GIVEN TEXT:
******

Big data is dead, analytics is alive
We are on the other side of “big data” hype, but what is the future of analytics and how does AI fit in? Till and Adithya from MotherDuck join us to discuss why DuckDB is taking the analytics and AI world by storm. We dive into what makes DuckDB, a free, in-process SQL OLAP database management system, unique including its ability to execute lighting fast analytics queries against a variety of data sources, even on your laptop! Along the way we dig into the intersections with AI, such as text-to-sql, vector search, and AI-driven SQL query correction.
Matched from the episode's transcript 👇
Daniel Whitenack: [00:23:54.21] Some of our listeners might be curious why a person like me is sort of living day-to-day in the AI world is super-excited to talk about DuckDB. I mean, certainly I have a past in more broadly data science, and this is pain I’ve felt over time… But also, there’s a very relevant piece of this that intersects with the needs of the AI community more broadly, and the workflows that they’re executing. And one of those is - where I kind of started getting into this is in these sort of dashboard-killing AI apps that people are trying to build, in the sense that “Hey–” Another pain of mine as a data scientist in my life is building dashboards. Because you always build them, and they never answer the questions that people actually have… And so there’s this real desire to have like a natural language question input, and you can then compute very quickly the answer to that natural language question by using the LLM to generate a SQL query to a number of data sources.

******

DATA SHOWN:
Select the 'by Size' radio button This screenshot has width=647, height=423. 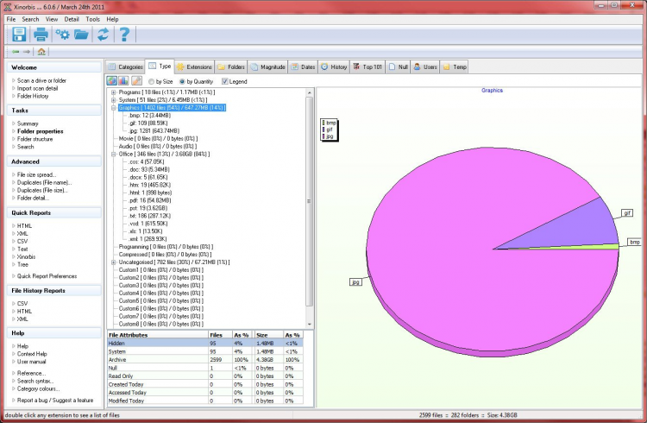[154, 81]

******

WORK ITEM:
Copy the passage of the DuckDB episode page from "Big data is" up to and including "SQL query correction.".

ANSWER TO THE PROBLEM:
Big data is dead, analytics is alive
We are on the other side of “big data” hype, but what is the future of analytics and how does AI fit in? Till and Adithya from MotherDuck join us to discuss why DuckDB is taking the analytics and AI world by storm. We dive into what makes DuckDB, a free, in-process SQL OLAP database management system, unique including its ability to execute lighting fast analytics queries against a variety of data sources, even on your laptop! Along the way we dig into the intersections with AI, such as text-to-sql, vector search, and AI-driven SQL query correction.